Collected data entries
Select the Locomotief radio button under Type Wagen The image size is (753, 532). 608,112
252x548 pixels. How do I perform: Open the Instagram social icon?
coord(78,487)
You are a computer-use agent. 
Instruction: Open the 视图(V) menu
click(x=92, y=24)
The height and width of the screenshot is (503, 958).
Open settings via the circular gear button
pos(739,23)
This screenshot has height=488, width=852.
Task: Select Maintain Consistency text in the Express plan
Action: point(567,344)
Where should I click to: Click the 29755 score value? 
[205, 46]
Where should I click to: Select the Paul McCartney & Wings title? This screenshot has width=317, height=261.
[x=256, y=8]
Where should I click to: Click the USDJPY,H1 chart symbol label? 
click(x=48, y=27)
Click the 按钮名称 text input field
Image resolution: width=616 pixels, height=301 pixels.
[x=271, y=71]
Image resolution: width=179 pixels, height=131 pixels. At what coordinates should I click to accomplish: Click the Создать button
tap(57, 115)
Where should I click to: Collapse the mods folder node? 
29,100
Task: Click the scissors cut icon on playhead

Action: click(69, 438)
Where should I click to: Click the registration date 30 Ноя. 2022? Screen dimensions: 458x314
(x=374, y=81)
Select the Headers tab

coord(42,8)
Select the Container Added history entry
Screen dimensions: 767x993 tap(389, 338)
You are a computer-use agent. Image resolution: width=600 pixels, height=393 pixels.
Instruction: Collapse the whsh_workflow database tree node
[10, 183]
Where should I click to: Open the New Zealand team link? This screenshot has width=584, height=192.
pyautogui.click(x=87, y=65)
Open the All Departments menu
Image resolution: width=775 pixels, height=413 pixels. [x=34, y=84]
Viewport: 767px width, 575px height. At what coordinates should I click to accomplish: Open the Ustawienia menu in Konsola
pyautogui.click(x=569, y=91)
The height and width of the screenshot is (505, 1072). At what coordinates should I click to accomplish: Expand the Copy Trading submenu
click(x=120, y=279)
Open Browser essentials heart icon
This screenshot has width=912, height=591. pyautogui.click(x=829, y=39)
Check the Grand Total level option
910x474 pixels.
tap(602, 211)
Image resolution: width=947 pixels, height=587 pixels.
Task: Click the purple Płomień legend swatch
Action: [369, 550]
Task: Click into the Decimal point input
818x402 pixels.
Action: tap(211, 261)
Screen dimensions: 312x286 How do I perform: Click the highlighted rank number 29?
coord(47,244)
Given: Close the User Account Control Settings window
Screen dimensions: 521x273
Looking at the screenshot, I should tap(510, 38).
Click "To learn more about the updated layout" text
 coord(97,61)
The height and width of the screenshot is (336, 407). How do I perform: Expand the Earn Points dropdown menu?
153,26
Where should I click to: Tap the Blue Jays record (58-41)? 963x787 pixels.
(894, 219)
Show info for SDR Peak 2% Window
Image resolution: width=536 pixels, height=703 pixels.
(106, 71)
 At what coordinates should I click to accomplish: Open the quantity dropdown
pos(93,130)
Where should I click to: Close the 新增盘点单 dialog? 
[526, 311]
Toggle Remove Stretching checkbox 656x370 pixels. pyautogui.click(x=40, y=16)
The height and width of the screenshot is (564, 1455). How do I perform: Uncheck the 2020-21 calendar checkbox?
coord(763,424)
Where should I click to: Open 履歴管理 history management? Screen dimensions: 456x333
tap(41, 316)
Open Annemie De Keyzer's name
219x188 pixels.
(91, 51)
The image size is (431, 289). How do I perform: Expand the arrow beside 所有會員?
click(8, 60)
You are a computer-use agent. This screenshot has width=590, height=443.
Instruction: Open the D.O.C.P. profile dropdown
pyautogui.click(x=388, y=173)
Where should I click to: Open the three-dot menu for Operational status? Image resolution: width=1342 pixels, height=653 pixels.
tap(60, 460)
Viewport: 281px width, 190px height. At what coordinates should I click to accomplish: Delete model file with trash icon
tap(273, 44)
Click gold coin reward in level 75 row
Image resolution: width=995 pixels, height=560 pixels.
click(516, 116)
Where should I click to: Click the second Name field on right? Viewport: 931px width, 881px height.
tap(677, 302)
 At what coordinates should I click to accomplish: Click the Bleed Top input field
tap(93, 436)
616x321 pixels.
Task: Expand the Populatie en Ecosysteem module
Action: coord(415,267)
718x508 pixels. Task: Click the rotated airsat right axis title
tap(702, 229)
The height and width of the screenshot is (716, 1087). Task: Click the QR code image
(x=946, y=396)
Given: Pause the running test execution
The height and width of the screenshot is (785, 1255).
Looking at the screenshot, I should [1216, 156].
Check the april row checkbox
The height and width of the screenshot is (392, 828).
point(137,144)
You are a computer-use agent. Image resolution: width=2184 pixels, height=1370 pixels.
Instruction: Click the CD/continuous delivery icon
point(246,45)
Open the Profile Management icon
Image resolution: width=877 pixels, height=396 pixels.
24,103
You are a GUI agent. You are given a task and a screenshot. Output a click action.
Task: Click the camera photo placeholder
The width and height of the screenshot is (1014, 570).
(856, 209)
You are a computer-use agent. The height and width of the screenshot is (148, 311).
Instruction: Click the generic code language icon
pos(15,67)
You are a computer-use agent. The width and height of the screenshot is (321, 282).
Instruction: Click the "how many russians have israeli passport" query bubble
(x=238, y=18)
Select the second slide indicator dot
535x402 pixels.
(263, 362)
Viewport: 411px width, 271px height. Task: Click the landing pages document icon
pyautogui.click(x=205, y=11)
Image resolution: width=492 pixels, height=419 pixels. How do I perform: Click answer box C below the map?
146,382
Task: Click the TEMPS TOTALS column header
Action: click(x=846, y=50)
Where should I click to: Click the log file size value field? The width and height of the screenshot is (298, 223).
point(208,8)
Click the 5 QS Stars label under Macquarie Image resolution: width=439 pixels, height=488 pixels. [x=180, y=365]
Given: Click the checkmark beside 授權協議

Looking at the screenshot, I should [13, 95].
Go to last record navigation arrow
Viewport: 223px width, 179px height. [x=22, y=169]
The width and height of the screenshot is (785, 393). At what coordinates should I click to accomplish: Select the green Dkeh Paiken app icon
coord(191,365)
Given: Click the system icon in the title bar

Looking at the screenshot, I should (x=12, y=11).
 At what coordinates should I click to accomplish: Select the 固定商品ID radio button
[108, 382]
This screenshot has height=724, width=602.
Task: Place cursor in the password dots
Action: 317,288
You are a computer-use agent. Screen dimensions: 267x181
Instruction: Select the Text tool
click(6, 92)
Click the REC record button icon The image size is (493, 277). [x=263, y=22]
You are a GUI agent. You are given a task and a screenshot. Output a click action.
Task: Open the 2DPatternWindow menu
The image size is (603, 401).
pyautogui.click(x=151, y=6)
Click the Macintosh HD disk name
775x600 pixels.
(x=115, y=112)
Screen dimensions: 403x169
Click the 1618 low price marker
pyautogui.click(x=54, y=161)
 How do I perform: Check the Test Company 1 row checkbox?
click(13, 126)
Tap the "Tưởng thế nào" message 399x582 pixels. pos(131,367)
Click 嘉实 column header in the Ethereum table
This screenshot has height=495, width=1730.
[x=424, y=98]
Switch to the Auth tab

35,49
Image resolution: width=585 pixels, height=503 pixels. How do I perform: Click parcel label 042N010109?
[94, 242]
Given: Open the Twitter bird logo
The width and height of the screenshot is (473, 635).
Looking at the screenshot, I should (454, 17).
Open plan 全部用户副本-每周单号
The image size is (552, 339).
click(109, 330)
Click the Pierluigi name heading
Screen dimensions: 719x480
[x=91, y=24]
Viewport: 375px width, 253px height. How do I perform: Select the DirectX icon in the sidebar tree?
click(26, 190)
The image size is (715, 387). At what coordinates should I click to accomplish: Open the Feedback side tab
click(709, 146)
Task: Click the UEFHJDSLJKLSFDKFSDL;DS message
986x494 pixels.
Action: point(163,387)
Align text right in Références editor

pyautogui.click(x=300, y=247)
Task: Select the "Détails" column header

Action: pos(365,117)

▸ **What the exercise asks**:
What is needed is each line of the data, printed exactly.

▸ **Answer for this exercise**:
Select the Locomotief radio button under Type Wagen The image size is (753, 532). 608,112
252x548 pixels. How do I perform: Open the Instagram social icon?
coord(78,487)
You are a computer-use agent. 
Instruction: Open the 视图(V) menu
click(x=92, y=24)
The height and width of the screenshot is (503, 958).
Open settings via the circular gear button
pos(739,23)
This screenshot has height=488, width=852.
Task: Select Maintain Consistency text in the Express plan
Action: point(567,344)
Where should I click to: Click the 29755 score value? 
[205, 46]
Where should I click to: Select the Paul McCartney & Wings title? This screenshot has width=317, height=261.
[x=256, y=8]
Where should I click to: Click the USDJPY,H1 chart symbol label? 
click(x=48, y=27)
Click the 按钮名称 text input field
Image resolution: width=616 pixels, height=301 pixels.
[x=271, y=71]
Image resolution: width=179 pixels, height=131 pixels. At what coordinates should I click to accomplish: Click the Создать button
tap(57, 115)
Where should I click to: Collapse the mods folder node? 
29,100
Task: Click the scissors cut icon on playhead

Action: click(69, 438)
Where should I click to: Click the registration date 30 Ноя. 2022? Screen dimensions: 458x314
(x=374, y=81)
Select the Headers tab

coord(42,8)
Select the Container Added history entry
Screen dimensions: 767x993 tap(389, 338)
You are a computer-use agent. Image resolution: width=600 pixels, height=393 pixels.
Instruction: Collapse the whsh_workflow database tree node
[10, 183]
Where should I click to: Open the New Zealand team link? This screenshot has width=584, height=192.
pyautogui.click(x=87, y=65)
Open the All Departments menu
Image resolution: width=775 pixels, height=413 pixels. [x=34, y=84]
Viewport: 767px width, 575px height. At what coordinates should I click to accomplish: Open the Ustawienia menu in Konsola
pyautogui.click(x=569, y=91)
The height and width of the screenshot is (505, 1072). At what coordinates should I click to accomplish: Expand the Copy Trading submenu
click(x=120, y=279)
Open Browser essentials heart icon
This screenshot has width=912, height=591. pyautogui.click(x=829, y=39)
Check the Grand Total level option
910x474 pixels.
tap(602, 211)
Image resolution: width=947 pixels, height=587 pixels.
Task: Click the purple Płomień legend swatch
Action: [369, 550]
Task: Click into the Decimal point input
818x402 pixels.
Action: tap(211, 261)
Screen dimensions: 312x286 How do I perform: Click the highlighted rank number 29?
coord(47,244)
Given: Close the User Account Control Settings window
Screen dimensions: 521x273
Looking at the screenshot, I should tap(510, 38).
Click "To learn more about the updated layout" text
 coord(97,61)
The height and width of the screenshot is (336, 407). How do I perform: Expand the Earn Points dropdown menu?
153,26
Where should I click to: Tap the Blue Jays record (58-41)? 963x787 pixels.
(894, 219)
Show info for SDR Peak 2% Window
Image resolution: width=536 pixels, height=703 pixels.
(106, 71)
 At what coordinates should I click to accomplish: Open the quantity dropdown
pos(93,130)
Where should I click to: Close the 新增盘点单 dialog? 
[526, 311]
Toggle Remove Stretching checkbox 656x370 pixels. pyautogui.click(x=40, y=16)
The height and width of the screenshot is (564, 1455). How do I perform: Uncheck the 2020-21 calendar checkbox?
coord(763,424)
Where should I click to: Open 履歴管理 history management? Screen dimensions: 456x333
tap(41, 316)
Open Annemie De Keyzer's name
219x188 pixels.
(91, 51)
The image size is (431, 289). How do I perform: Expand the arrow beside 所有會員?
click(8, 60)
You are a computer-use agent. This screenshot has width=590, height=443.
Instruction: Open the D.O.C.P. profile dropdown
pyautogui.click(x=388, y=173)
Where should I click to: Open the three-dot menu for Operational status? Image resolution: width=1342 pixels, height=653 pixels.
tap(60, 460)
Viewport: 281px width, 190px height. At what coordinates should I click to accomplish: Delete model file with trash icon
tap(273, 44)
Click gold coin reward in level 75 row
Image resolution: width=995 pixels, height=560 pixels.
click(516, 116)
Where should I click to: Click the second Name field on right? Viewport: 931px width, 881px height.
tap(677, 302)
 At what coordinates should I click to accomplish: Click the Bleed Top input field
tap(93, 436)
616x321 pixels.
Task: Expand the Populatie en Ecosysteem module
Action: coord(415,267)
718x508 pixels. Task: Click the rotated airsat right axis title
tap(702, 229)
The height and width of the screenshot is (716, 1087). Task: Click the QR code image
(x=946, y=396)
Given: Pause the running test execution
The height and width of the screenshot is (785, 1255).
Looking at the screenshot, I should [1216, 156].
Check the april row checkbox
The height and width of the screenshot is (392, 828).
point(137,144)
You are a computer-use agent. Image resolution: width=2184 pixels, height=1370 pixels.
Instruction: Click the CD/continuous delivery icon
point(246,45)
Open the Profile Management icon
Image resolution: width=877 pixels, height=396 pixels.
24,103
You are a GUI agent. You are given a task and a screenshot. Output a click action.
Task: Click the camera photo placeholder
The width and height of the screenshot is (1014, 570).
(856, 209)
You are a computer-use agent. The height and width of the screenshot is (148, 311).
Instruction: Click the generic code language icon
pos(15,67)
You are a computer-use agent. The width and height of the screenshot is (321, 282).
Instruction: Click the "how many russians have israeli passport" query bubble
(x=238, y=18)
Select the second slide indicator dot
535x402 pixels.
(263, 362)
Viewport: 411px width, 271px height. Task: Click the landing pages document icon
pyautogui.click(x=205, y=11)
Image resolution: width=492 pixels, height=419 pixels. How do I perform: Click answer box C below the map?
146,382
Task: Click the TEMPS TOTALS column header
Action: click(x=846, y=50)
Where should I click to: Click the log file size value field? The width and height of the screenshot is (298, 223).
point(208,8)
Click the 5 QS Stars label under Macquarie Image resolution: width=439 pixels, height=488 pixels. [x=180, y=365]
Given: Click the checkmark beside 授權協議

Looking at the screenshot, I should [13, 95].
Go to last record navigation arrow
Viewport: 223px width, 179px height. [x=22, y=169]
The width and height of the screenshot is (785, 393). At what coordinates should I click to accomplish: Select the green Dkeh Paiken app icon
coord(191,365)
Given: Click the system icon in the title bar

Looking at the screenshot, I should (x=12, y=11).
 At what coordinates should I click to accomplish: Select the 固定商品ID radio button
[108, 382]
This screenshot has height=724, width=602.
Task: Place cursor in the password dots
Action: 317,288
You are a computer-use agent. Screen dimensions: 267x181
Instruction: Select the Text tool
click(6, 92)
Click the REC record button icon The image size is (493, 277). [x=263, y=22]
You are a GUI agent. You are given a task and a screenshot. Output a click action.
Task: Open the 2DPatternWindow menu
The image size is (603, 401).
pyautogui.click(x=151, y=6)
Click the Macintosh HD disk name
775x600 pixels.
(x=115, y=112)
Screen dimensions: 403x169
Click the 1618 low price marker
pyautogui.click(x=54, y=161)
 How do I perform: Check the Test Company 1 row checkbox?
click(13, 126)
Tap the "Tưởng thế nào" message 399x582 pixels. pos(131,367)
Click 嘉实 column header in the Ethereum table
This screenshot has height=495, width=1730.
[x=424, y=98]
Switch to the Auth tab

35,49
Image resolution: width=585 pixels, height=503 pixels. How do I perform: Click parcel label 042N010109?
[94, 242]
Given: Open the Twitter bird logo
The width and height of the screenshot is (473, 635).
Looking at the screenshot, I should (454, 17).
Open plan 全部用户副本-每周单号
The image size is (552, 339).
click(109, 330)
Click the Pierluigi name heading
Screen dimensions: 719x480
[x=91, y=24]
Viewport: 375px width, 253px height. How do I perform: Select the DirectX icon in the sidebar tree?
click(26, 190)
The image size is (715, 387). At what coordinates should I click to accomplish: Open the Feedback side tab
click(709, 146)
Task: Click the UEFHJDSLJKLSFDKFSDL;DS message
986x494 pixels.
Action: point(163,387)
Align text right in Références editor

pyautogui.click(x=300, y=247)
Task: Select the "Détails" column header

Action: pos(365,117)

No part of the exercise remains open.